> **Problem to work on**: Report back every line below that carries the word "taskbar".

> **Provided records**:
-- Opening Marker --
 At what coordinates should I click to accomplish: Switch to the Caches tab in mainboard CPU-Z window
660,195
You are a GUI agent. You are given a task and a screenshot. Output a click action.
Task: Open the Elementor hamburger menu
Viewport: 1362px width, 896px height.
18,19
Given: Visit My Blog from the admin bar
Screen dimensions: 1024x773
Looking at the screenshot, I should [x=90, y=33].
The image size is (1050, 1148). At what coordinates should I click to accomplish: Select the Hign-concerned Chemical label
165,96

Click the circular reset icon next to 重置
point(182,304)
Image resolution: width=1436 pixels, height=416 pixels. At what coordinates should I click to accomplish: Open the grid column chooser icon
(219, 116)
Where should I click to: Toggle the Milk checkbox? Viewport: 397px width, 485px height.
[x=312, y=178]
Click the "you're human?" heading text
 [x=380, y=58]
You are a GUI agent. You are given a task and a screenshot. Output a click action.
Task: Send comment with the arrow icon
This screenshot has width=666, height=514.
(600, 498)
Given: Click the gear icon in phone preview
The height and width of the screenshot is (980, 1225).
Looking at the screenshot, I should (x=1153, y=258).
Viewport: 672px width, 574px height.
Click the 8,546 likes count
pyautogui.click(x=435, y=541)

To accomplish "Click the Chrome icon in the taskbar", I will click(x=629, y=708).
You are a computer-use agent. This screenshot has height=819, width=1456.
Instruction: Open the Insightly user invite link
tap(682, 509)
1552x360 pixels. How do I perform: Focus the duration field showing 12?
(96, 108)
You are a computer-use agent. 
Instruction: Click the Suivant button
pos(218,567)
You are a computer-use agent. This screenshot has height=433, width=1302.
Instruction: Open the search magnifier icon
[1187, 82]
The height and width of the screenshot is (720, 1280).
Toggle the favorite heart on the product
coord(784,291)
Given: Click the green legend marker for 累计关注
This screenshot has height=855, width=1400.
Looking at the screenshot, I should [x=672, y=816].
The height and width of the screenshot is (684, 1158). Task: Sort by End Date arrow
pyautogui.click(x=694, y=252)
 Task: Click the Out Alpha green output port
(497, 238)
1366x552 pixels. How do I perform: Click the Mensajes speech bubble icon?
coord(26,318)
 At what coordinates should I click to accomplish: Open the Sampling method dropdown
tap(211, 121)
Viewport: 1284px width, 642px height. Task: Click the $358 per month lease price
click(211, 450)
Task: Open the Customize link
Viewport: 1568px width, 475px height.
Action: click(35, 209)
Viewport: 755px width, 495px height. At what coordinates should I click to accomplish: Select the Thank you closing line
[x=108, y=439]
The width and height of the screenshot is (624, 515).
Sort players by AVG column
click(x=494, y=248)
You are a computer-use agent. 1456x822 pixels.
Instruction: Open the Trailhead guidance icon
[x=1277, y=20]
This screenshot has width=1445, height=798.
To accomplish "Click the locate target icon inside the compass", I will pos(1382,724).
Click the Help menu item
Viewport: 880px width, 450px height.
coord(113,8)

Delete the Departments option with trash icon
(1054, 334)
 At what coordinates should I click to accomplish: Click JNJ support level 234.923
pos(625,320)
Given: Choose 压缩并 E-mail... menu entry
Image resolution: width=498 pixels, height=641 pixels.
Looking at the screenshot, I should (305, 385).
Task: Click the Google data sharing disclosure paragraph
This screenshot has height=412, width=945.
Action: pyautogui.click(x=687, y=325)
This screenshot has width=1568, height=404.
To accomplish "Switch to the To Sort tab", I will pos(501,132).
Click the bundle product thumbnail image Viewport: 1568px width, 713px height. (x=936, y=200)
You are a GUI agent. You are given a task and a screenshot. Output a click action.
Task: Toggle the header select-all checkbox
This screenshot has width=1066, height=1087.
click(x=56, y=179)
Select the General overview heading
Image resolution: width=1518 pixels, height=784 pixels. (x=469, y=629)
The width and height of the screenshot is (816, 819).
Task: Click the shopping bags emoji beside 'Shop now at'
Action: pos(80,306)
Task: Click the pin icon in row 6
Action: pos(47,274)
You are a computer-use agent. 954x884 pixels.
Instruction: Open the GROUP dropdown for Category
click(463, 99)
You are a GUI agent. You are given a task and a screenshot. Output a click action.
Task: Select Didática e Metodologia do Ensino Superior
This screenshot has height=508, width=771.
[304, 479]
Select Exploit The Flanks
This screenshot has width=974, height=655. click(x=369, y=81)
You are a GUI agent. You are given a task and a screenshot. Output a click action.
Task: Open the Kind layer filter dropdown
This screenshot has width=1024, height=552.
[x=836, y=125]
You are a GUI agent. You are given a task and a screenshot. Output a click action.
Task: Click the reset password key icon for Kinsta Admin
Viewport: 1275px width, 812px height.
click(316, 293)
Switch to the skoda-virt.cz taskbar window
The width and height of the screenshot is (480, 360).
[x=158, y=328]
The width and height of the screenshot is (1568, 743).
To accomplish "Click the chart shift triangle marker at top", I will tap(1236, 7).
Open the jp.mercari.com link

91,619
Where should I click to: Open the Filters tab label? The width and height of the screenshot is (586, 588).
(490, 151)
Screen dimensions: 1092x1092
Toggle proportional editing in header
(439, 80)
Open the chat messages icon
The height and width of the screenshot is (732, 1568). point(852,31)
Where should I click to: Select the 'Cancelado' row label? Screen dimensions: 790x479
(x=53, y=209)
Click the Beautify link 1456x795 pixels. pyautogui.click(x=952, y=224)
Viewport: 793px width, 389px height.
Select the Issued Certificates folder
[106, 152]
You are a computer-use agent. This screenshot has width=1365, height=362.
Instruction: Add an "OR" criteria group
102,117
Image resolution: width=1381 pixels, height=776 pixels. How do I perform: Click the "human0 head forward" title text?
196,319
-- Closing Marker --
> **Task solution**:
To accomplish "Click the Chrome icon in the taskbar", I will click(x=629, y=708).
Switch to the skoda-virt.cz taskbar window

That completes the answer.